The role of prokinetic drugs in adult acid reflux disease is probably less important than in the past, due to the development of potent and safe acid suppressors. Nevertheless, prokinetic agents are still prescribed in infants and children where clinicians are more reluctant to embark in long-term acid suppression. In the future, the development of new compounds (e.g. CCK1 antagonists or GABAb agonists) that are capable of inhibiting transient lower esophageal sphincter relaxations could represent a significant progress in a field of active pharmacological research and competition.
Several prokinetic agents have been used for the management of acid reflux disease. Examples of ancillary prokinetics include:
Bethanechol, a cholinergic agent has been shown effective in reducing symptoms and lesions of esophagitis in both adults and children. However, it also stimulates gastric acid secretion and is responsible for several side-effects. Similarly, metoclopramide (a 5HT3-antagonist), although effective on refiux symptoms at relatively large doses (at least 40 mg/day) is frequently responsible for adverse effects such as drowsiness, bowel disturbance, dizziness or even severe extrapyramidal manifestations.

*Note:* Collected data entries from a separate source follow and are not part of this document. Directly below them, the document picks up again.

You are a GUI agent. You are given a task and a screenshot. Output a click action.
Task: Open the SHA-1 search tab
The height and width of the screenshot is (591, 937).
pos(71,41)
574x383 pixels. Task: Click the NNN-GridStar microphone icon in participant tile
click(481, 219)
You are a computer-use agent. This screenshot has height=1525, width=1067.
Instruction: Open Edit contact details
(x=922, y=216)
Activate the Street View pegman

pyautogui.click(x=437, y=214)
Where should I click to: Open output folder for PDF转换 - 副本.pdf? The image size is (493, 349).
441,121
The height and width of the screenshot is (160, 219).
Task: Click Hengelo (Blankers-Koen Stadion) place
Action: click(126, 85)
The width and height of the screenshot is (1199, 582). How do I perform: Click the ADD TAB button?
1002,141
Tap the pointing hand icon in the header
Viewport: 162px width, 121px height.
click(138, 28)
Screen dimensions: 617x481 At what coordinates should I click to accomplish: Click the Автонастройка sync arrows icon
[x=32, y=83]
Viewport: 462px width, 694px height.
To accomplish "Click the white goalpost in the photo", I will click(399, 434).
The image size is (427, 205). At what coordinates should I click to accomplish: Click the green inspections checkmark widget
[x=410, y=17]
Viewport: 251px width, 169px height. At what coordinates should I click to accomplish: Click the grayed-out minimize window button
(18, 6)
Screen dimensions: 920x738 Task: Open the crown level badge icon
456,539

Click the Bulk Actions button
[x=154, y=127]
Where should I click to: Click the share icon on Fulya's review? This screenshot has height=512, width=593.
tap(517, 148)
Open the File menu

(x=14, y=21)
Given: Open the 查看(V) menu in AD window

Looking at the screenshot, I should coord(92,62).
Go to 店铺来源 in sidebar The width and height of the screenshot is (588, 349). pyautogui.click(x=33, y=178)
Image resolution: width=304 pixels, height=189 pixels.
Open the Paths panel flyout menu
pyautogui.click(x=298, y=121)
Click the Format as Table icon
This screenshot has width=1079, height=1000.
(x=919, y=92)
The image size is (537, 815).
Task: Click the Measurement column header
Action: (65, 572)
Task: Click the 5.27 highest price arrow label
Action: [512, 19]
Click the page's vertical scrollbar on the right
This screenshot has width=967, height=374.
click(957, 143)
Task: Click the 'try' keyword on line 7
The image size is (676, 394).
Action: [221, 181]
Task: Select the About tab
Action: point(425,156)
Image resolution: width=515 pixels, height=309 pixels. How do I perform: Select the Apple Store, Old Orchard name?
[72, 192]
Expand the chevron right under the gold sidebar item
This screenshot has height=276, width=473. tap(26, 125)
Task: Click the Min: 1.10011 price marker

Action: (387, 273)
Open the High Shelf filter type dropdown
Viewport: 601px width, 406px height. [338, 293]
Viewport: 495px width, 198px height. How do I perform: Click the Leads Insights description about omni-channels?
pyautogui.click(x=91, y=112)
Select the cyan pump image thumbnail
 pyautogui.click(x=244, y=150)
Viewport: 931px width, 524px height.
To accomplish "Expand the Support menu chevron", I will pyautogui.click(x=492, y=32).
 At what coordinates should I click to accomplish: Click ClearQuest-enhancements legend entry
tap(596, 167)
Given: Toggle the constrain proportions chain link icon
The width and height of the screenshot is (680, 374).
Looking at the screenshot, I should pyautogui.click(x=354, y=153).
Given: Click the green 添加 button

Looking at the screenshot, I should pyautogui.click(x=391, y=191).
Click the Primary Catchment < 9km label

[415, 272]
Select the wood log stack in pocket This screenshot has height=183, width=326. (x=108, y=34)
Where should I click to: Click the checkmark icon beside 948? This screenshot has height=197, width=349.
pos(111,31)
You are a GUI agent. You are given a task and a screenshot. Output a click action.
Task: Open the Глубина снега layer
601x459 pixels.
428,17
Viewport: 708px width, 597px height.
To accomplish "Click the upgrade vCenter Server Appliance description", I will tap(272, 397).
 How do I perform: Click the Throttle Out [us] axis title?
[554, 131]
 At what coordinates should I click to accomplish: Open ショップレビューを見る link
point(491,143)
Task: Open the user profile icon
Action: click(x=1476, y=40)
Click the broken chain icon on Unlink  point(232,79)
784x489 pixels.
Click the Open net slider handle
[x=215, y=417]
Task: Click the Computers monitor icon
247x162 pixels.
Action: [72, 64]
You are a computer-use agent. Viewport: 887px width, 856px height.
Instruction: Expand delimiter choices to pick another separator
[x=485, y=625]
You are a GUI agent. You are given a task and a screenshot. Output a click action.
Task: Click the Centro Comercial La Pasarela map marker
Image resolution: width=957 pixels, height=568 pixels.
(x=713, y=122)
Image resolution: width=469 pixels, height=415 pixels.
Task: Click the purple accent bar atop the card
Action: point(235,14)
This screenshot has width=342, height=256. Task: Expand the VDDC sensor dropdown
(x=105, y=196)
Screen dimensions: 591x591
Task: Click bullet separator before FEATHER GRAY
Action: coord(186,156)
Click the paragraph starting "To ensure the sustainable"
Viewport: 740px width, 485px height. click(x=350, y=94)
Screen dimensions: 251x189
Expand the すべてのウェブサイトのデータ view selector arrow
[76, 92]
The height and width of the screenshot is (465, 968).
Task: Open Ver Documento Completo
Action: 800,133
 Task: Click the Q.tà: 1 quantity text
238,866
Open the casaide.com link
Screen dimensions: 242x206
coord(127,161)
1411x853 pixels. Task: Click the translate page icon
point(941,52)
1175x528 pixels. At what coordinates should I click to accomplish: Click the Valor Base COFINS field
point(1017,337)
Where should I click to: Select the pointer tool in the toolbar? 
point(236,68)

Domperidone is a more recently developed dopamine antagonist related to butyrophenones that has nearly the same pharmacodynamic actions as metoclopramide on esophageal and gastric motility.
Although domperidone does not cross the blood–brain barrier and seldom causes extrapyramidal effects, it may, however, produce symptoms related to hyperprolactinaemia (galactorrhoea, or amenorrhoea). Results similar to those obtained with metoclopramide would be expected in acid reflux disease, with domperidone being better tolerated. Although metoclopramide and domperidone are still used in indigestion and other gastrointestinal motility-related disorders, they have been virtually abandoned for the treatment of acid reflux disease since the development of cisapride.
Cisapride is a prokinetic drug without an antidopaminergic effect. It is an agonist of 5-HT4 receptors and releases acetylcholine in the myenteric plexus of the gut. Cisapride increases the amplitude of esophageal body contractions, increases lower esophageal sphincter pressure (especially in reflux patients with a low tone at baseline) and accelerates gastric emptying. Nevertheless, cisapride does not change the rate of transient lower esophageal sphincter relaxations.
Although cisapride has indirect cholinomimetic effects, it does not affect gastric acid secretion. Cisapride administration (10 or 20 mg, four times a day) enhances salivary secretion in asymptomatic volunteers. This effect may contribute to esophageal clearance and benefit patients with acid reflux disease.
The efficacy of cisapride has been established beyond doubt, both in adults and children. In the short term, cisapride (10 mg four times daily or 20 mg twice daily) is more effective than placebo and equally effective as H2-receptor antagonists for symptom relief and healing of esophagitis. Large placebo-controlled trials have shown that maintenance treatment with cisapride (10 or 20 mg twice daily or 20 mg nocte) significantly reduces the 6- and 12-month relapse rate of esophagitis. The therapeutic gain, however, is mainly limited to patients with mild or moderate esophagitis.
Cisapride is usually well-tolerated, the most frequent side effects being mild diarrhoea, abdominal pain and headache. However, exceptional but lethal cardiac complications (i.e. torsades de pointes) have recently been reported. This adverse effect may reduce the role of cisapride considerably in the treatment of acid reflux disease since safe, effective, well-tolerated drugs are now available. The clinician should also be aware of the interaction between cisapride and several other drugs, such as spiramycin and ketoconazole; their concurrent use is absolutely contraindicated. The production licence for cisapride has recently been withdrawn in several countries in Europe and the USA because of life-threatening cardiac side-effects.